(Work request A): Name each reason the mental health essay lists in parentheses for having to change counselors.
(Work request B): Write a continuation of the mental health essay, starting after its final sentence.

(Exercise passage):
Destigmatizing Mental Health and Illness
What does having a family history of mental health really mean?
My first counseling session was while I was an undergraduate student at a historically black university. I could not have imagined the value of counseling, the impact it would have on my life, and who I was as a person. At the age of 19, I had the privilege to speak to someone who had an appearance similar to mine. I was experiencing some challenges and was encouraged by a sibling to talk to a counselor. It was the best advice I could have ever received at that moment.
Over the years, I have had to change counselors for various reasons (insurance changes, moving, schedule conflicts, etc.), each of them has had to ask about my family history. In my younger years, my answer was always "no". No one in my family had a diagnosis. Now 15 years later, I realize that there were diagnoses that likely went undiagnosed or flew under the radar. Some situations have been normalized in my culture (being Black) that may not be normal otherwise. Having someone in your family that suffers from addiction may not be strange if most of your friends also have family members that suffer from addiction. Seeing people behave with extreme emotions may be normal to you if that is what your family/community is used to.
While I do not claim to be a mental health specialist, I do think more deeply before answering this question. My answer has evolved over the years and is no longer "no". My answer changed as my awareness of mental health and illness increase, I began to reply with the following answers: "people didn't talk about those things in my family", "my family did not believe in counseling growing up they went to church and talked to the pastors", or "mental health was frowned upon with the older people in my family and so they likely did not get the attention and diagnoses that they needed". Now my response is the following: "while I do not know of any official diagnoses, I believe that if they would have had the services they needed that a diagnosis of XXXX (named mental health diagnosis) would have been given".

[Stored data entries]
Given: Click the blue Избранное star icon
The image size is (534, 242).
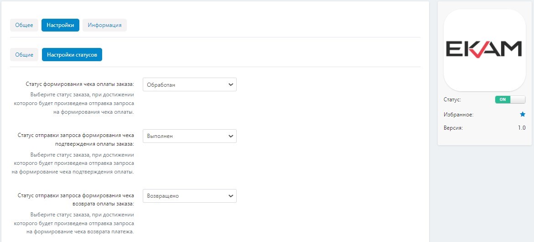Looking at the screenshot, I should coord(523,115).
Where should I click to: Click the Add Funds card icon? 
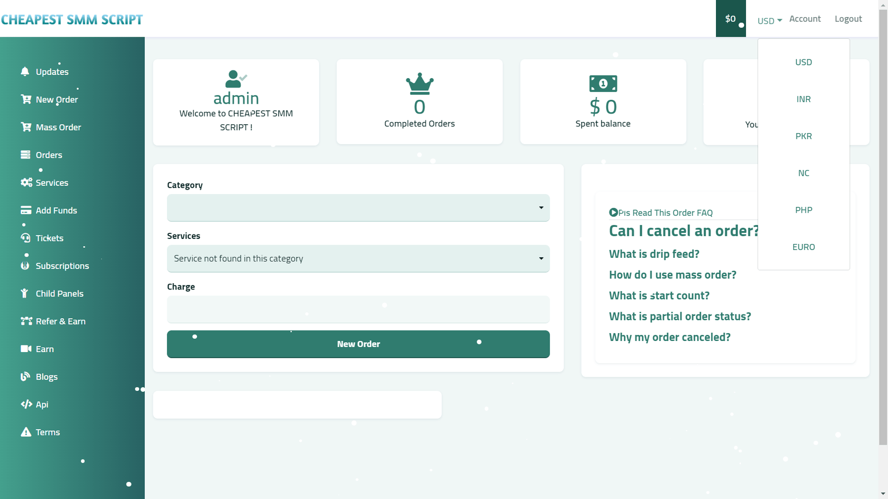(26, 210)

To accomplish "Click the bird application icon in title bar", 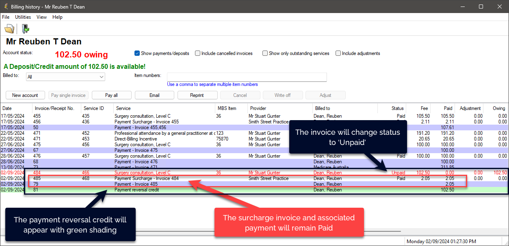I will [x=5, y=7].
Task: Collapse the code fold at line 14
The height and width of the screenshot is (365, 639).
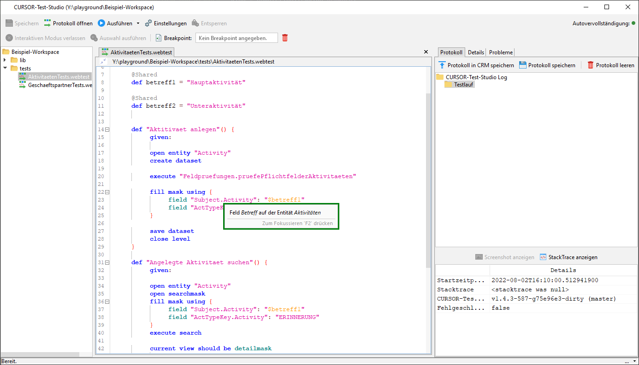Action: click(107, 130)
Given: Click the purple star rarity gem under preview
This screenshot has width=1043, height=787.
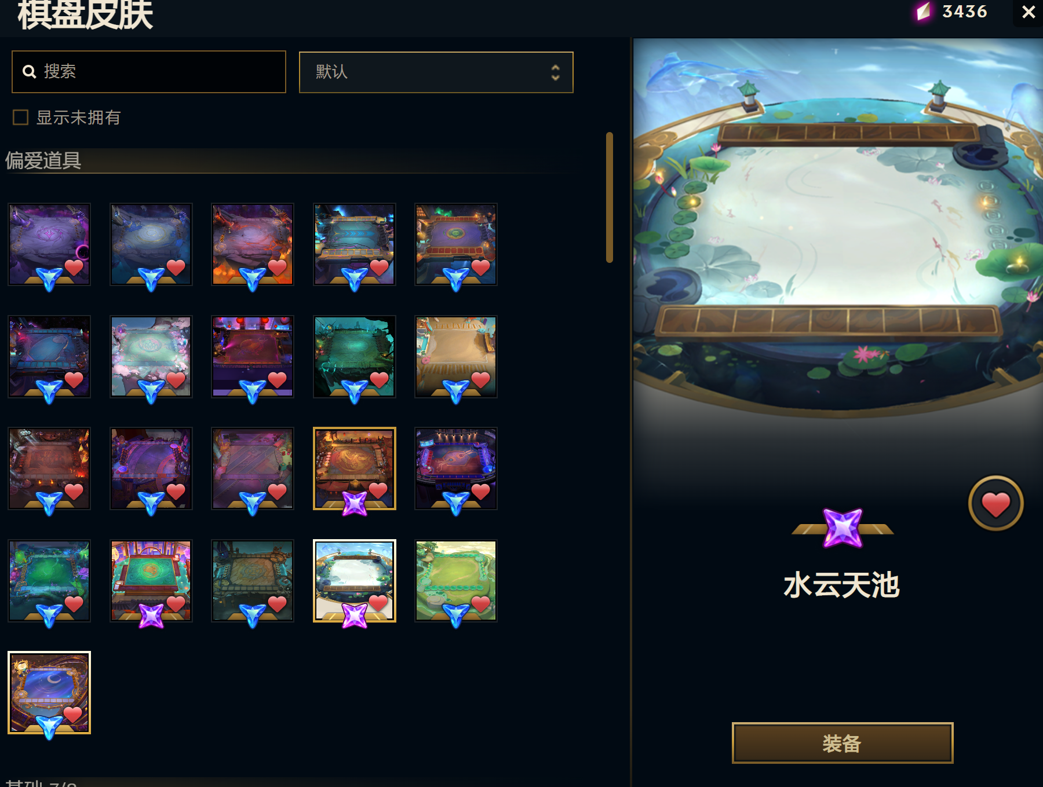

(Task result A): Insurance changes, moving, schedule conflicts

(Task result B):
Understanding what I do now, I have provided tips below for consideration before answering the question "no":
1) Talk about mental health and illness with your family. "Has anyone ever seen a counselor or psychiatrist in our family"?
2) You may have to rephrase your questions to avoid offending family members that are not open to seeking counseling. "Has anyone had to go to talk about their problems with our pastor (insert name of spiritual authority family refers to)"?
3) You may have to ask about people taking medication to help them with their behavior. "Does anyone in our family take medication to help them focus or help them function better"?
4) You may have to ask if anyone has ever had to go to the hospital for drug or alcohol use/abuse.
5) You may have to ask if anyone has ever attempted to hurt themselves, needed hospitalization due to not eating, or not being able to get out of bed.
6) If you are not able to learn any new information, it is okay to tell the mental health specialist that "you do not know" or "you think that there were people that needed help but never received services".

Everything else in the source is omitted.